Ivreg2 giving negative centred r2 values and very large confidence intervals

Ross Batcher

Join Date: Mar 2020
Posts: 1

Ivreg2 giving negative centred r2 values and very large confidence intervals

02 Mar 2020, 10:46

Hello Statalist

I am very inexperienced with stata and I am currently trying to test a hypothesis using countries gdp and consumption data. A key part to testing my hypothesis involves using the ivreg2 command to estimate a key variable. It's my first time using this command and when I ran my first two regressions, they came back looking like I predicted. However my last two regressions using ivreg2 come back with negative centred r2 value and very large confidence intervals which was not expected and believe I have gone wrong somewhere. I am completely aware that the negative centred r2 is possible and doesn't mean that I have gone wrong. So I was just wondering if someone could possibly look at my do file and maybe see if I have gone wrong somewhere.
Using Stata/IC 16.0

Code:

// Look in the folder with the project in
cd H:\ConsumptionGdp

// Import the dataset, clear anything in memory
import delimited "H:\ConsGdp\consumptionData.csv", clear

// Install the addons needed for Instrumental variable regression
ssc install ivreg2 
ssc install ranktest 

// Sort by country and year
sort country year

// Removes unwanted countries
keep if country== "United Kingdom"

[DATASET SECTION]:

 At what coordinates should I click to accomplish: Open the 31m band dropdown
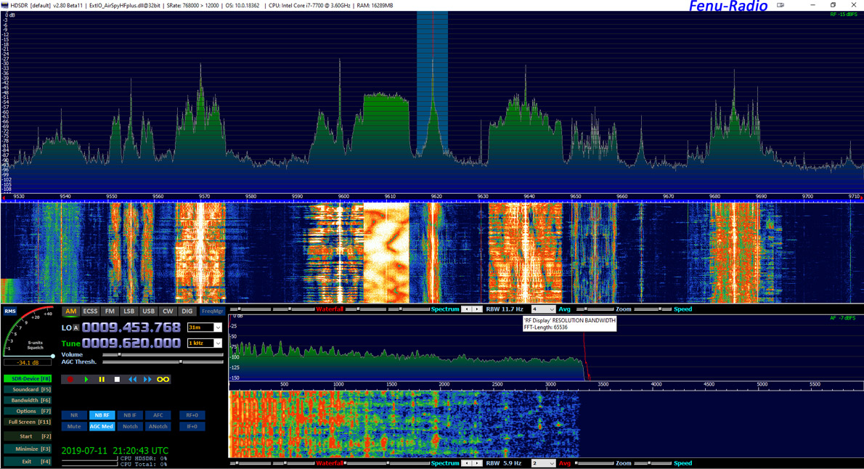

[PROBLEM DETAILS]:
Which version of Stata does the forum post say is being used?

[RESPONSE TO THE TASK]:
Stata/IC 16.0